(Records from a data collection)
** BEGIN **
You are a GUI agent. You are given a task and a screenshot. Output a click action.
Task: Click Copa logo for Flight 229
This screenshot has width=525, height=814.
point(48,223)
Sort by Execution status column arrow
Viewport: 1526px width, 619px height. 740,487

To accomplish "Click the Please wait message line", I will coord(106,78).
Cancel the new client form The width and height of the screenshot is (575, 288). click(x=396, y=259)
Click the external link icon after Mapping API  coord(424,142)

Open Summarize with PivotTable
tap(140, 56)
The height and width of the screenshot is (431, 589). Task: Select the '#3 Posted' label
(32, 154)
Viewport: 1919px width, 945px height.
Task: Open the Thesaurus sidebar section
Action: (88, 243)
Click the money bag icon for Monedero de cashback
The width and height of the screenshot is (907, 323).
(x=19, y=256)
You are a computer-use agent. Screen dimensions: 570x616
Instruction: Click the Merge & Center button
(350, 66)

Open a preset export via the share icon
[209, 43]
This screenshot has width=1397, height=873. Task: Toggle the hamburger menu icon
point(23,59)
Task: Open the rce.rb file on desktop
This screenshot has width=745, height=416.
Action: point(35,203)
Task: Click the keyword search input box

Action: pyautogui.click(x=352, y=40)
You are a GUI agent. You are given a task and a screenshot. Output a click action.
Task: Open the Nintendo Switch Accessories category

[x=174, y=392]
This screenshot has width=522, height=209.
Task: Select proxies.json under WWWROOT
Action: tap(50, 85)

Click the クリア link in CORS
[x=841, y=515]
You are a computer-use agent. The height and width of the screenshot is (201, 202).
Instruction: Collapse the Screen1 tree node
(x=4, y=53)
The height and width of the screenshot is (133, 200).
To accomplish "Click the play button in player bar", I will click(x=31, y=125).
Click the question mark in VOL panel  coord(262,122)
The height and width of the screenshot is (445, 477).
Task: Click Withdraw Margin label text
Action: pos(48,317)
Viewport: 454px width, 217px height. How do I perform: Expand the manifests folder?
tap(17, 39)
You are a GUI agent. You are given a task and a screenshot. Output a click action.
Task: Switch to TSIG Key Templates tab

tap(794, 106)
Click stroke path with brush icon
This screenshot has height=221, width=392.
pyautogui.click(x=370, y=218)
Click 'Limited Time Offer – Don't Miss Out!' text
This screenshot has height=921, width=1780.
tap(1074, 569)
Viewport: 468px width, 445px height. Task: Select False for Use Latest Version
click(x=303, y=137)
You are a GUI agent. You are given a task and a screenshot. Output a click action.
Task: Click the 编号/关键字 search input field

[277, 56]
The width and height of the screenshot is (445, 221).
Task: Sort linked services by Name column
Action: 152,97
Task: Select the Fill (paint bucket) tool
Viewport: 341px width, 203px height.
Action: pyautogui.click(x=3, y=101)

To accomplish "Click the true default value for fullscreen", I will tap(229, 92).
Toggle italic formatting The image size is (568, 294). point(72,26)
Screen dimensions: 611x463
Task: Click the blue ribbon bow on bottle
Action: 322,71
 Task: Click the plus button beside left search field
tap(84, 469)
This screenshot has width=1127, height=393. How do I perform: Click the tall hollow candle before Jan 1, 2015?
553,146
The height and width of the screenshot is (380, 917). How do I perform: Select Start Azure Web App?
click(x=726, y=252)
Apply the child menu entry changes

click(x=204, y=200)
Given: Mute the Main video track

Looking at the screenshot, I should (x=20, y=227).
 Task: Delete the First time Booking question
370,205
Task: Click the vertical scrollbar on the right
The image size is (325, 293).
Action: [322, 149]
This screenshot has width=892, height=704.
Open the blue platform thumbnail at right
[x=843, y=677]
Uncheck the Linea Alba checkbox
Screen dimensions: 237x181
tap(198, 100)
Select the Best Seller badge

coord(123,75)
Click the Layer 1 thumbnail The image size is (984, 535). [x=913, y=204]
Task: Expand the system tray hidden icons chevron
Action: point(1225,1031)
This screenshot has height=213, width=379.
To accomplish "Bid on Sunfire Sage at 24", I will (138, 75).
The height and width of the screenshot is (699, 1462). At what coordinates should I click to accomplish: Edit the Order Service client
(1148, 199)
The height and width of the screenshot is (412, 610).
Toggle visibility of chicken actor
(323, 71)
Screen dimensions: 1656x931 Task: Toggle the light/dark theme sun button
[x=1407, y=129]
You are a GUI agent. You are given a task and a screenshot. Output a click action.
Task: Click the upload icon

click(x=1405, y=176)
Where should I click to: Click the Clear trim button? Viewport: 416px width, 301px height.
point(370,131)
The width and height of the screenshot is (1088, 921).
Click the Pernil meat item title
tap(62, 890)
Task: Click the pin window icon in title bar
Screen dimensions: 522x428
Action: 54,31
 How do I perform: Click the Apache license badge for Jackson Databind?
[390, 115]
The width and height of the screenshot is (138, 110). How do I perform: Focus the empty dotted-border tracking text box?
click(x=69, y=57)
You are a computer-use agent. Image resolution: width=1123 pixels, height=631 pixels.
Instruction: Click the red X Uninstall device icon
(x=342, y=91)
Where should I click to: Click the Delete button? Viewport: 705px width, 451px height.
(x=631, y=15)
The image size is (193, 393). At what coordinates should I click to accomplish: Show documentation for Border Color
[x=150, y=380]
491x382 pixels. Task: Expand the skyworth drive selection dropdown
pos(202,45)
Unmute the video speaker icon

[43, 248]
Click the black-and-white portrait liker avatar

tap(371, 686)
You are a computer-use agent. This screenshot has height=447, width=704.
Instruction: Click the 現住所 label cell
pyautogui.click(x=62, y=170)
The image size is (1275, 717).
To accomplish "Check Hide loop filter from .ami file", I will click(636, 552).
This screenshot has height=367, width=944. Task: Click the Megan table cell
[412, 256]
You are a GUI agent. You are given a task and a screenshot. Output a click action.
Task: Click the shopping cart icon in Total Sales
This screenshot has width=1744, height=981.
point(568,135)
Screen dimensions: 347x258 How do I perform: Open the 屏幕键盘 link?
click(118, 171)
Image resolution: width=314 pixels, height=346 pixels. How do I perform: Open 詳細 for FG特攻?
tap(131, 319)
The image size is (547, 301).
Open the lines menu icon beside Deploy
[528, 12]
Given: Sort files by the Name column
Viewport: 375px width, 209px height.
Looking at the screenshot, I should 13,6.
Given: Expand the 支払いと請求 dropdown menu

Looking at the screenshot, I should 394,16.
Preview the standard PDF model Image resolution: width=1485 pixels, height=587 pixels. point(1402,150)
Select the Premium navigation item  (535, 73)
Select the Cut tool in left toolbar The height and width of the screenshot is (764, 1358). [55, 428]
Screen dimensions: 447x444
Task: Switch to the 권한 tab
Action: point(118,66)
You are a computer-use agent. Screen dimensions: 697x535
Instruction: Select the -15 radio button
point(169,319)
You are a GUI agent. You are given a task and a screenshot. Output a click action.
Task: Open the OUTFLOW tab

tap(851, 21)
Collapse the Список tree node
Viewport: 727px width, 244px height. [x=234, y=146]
** END **
**AIM OF THE EXERCISE**
Reproduce the entries above verbatim, from the line with "The height and width of the screenshot is (431, 589)." up to and including the line with "Action: pyautogui.click(x=352, y=40)".

**EXERCISE SOLUTION**
The height and width of the screenshot is (431, 589). Task: Select the '#3 Posted' label
(32, 154)
Viewport: 1919px width, 945px height.
Task: Open the Thesaurus sidebar section
Action: (88, 243)
Click the money bag icon for Monedero de cashback
The width and height of the screenshot is (907, 323).
(x=19, y=256)
You are a computer-use agent. Screen dimensions: 570x616
Instruction: Click the Merge & Center button
(350, 66)

Open a preset export via the share icon
[209, 43]
This screenshot has width=1397, height=873. Task: Toggle the hamburger menu icon
point(23,59)
Task: Open the rce.rb file on desktop
This screenshot has width=745, height=416.
Action: point(35,203)
Task: Click the keyword search input box

Action: pyautogui.click(x=352, y=40)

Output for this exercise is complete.